And if it were not for yast, the LVM indirection could also be saved.
Well, maybe. Chances to have the setup supported (e.g. for distribution upgrade) are much higher when using formats that are already supported and can easily be detected though.
Works before leaving language/keyboard layout screen when you “modprobe dm-crypt” and “modprobe aes”. Doing it a screen later locked the disk device for some reason.
Additional note for those trying it: Beware of kernel updates. The luks_root option seems to get lost so check your menu.lst before rebooting:
https://bugzilla.novell.com/show_bug.cgi?id=490045
Since the latest kernel update my system is not booting anymore even after restoring menu.lst. Is it possible that the order of loading necesary files changed?
You can’t use the old menu.lst as the file name of the kernel has changed.

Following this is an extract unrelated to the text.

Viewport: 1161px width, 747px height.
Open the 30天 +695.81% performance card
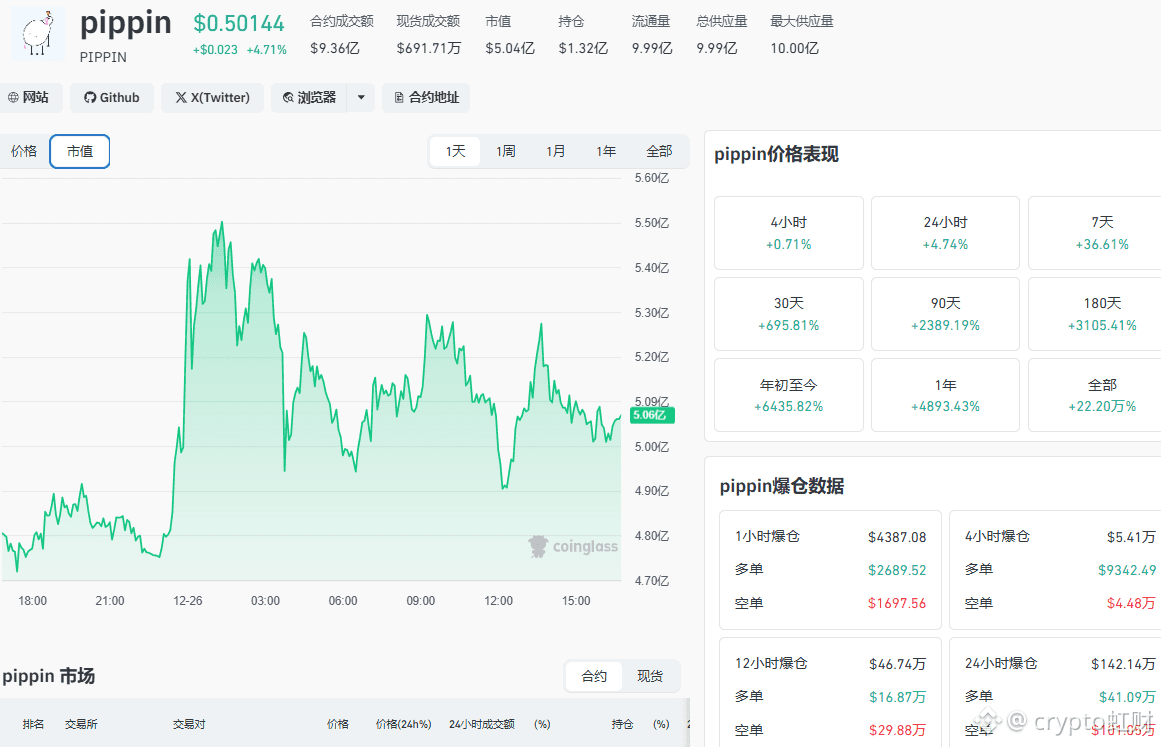[x=789, y=314]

You just need to add the luks_root=/dev/sda2 parameter in the new file again.
Sorry i think I expressed myself here a bit unprecise. I did not use the initial menu.lst instead I edited the newly created menu.lst file with the reference to the new kernel and added luks_root=/dev/sda3 (in my case) and luks=root. Still after the reboot I’m no more prompted for th eluks password
You need to re-add it to menu.lst and re-run mkinitrd. If you updated your kernel and then rebooting failed, boot off the SUSE Live CD disk, fire up Gnome Terminal, and:
cryptsetup luksOpen /dev/sda2 root
Enter decrypt password. Then:
mount /dev/mapper/system-root /mnt
mount /dev/mapper/system-usr /mnt/usr
mount /dev/sda1 /mnt/boot
for i in dev sys proc; do mount --bind /$i /mnt/$i; done
chroot /mnt
Add “luks_root=/dev/sda2” to /boot/grub/menu.lst, then re-run mkinitrd.
To keep kernel updates from messing up your system again, add the string “luks_root=/dev/sda2” to the end of the DEFAULT_APPEND and FAILSAFE_APPEND lines in /etc/sysconfig/bootloader.

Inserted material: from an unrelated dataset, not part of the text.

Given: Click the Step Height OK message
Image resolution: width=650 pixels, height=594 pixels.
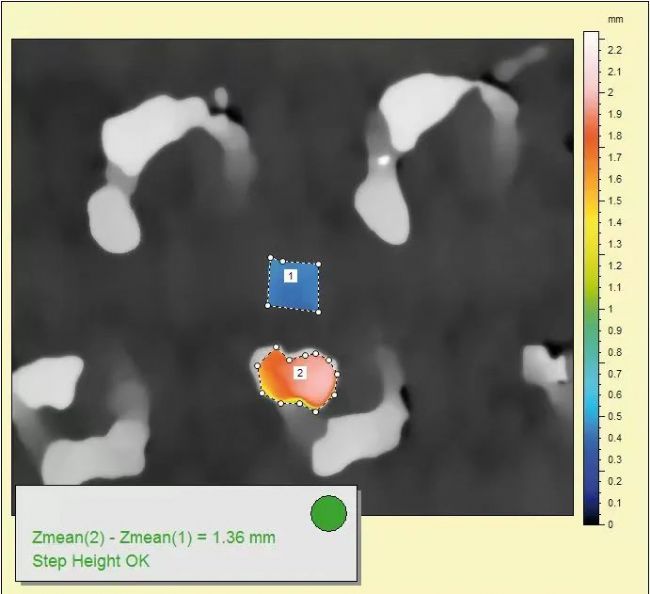Looking at the screenshot, I should click(x=91, y=561).
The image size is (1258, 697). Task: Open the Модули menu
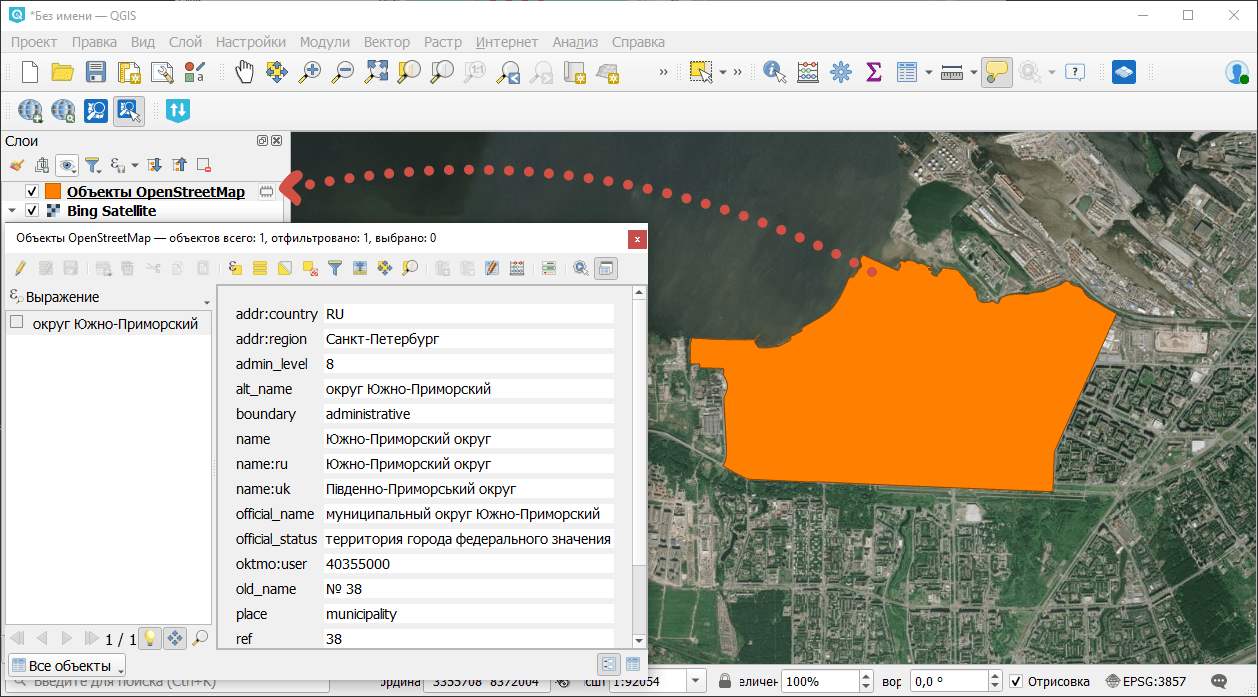[x=324, y=42]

I can confirm that this is the only necesary change. My problem arose because I added an additional grub item and I forgot to specify the initrd. Beginner error sorry.
Hi,
can you explain a bit more in detail why
Create /etc/sysconfig/initrd with the following two lines:
root_luks=1
luks=root
is necesary and what it is doing. Is it just necesary for the making of the new initrd or also during the startup?

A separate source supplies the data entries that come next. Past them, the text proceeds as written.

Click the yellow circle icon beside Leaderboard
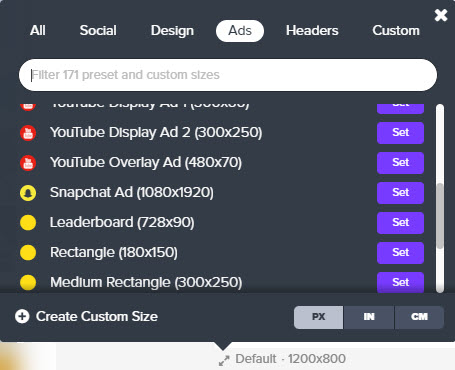This screenshot has height=370, width=455. 28,223
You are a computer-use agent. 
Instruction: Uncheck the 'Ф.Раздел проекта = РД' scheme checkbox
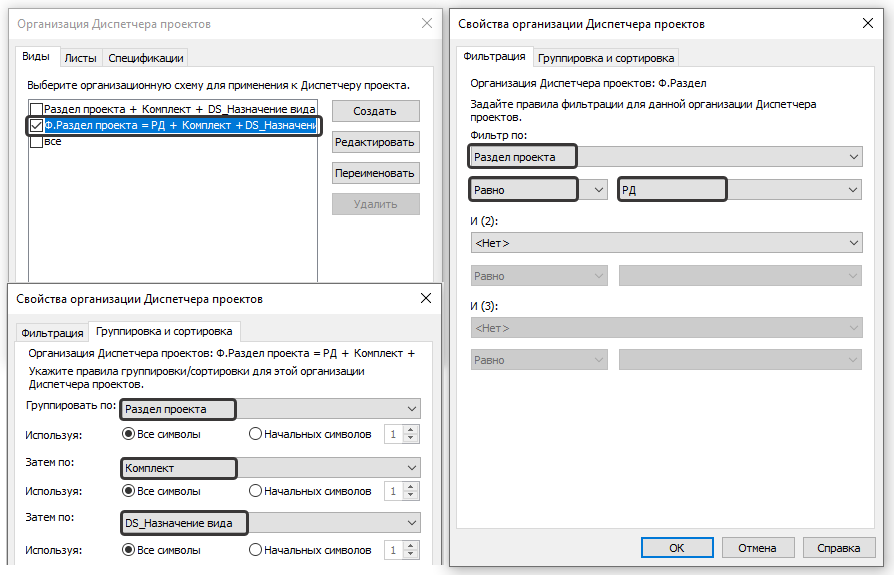click(36, 126)
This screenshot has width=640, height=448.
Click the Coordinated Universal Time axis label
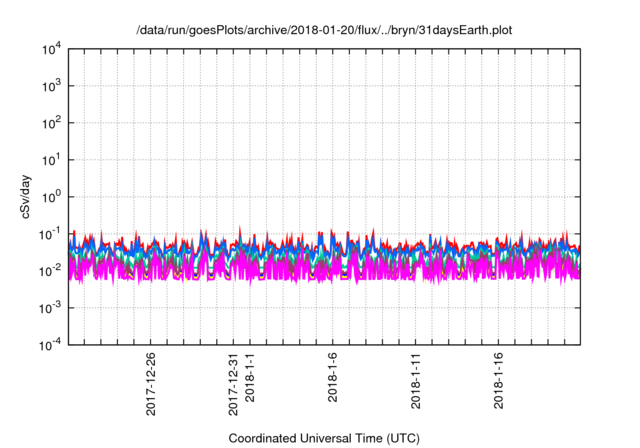pyautogui.click(x=324, y=438)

it’s a hack to trick mkinitrd into using luks (root_luks=1) for the device in the variable ‘luks_root’ (due to luks=root). See /lib/mkinitrd/scripts/setup-luks.sh
One step you need to add: People need to modify the /etc/sysconfig/bootloader configuration file and add the string “luks_root=/dev/sda2” to the end of both the DEFAULT_APPEND and FAILSAFE_APPEND lines, otherwise the next time the system updates the kernel it will not include this setting in /boot/grub/menu.lst file and the system fail to boot.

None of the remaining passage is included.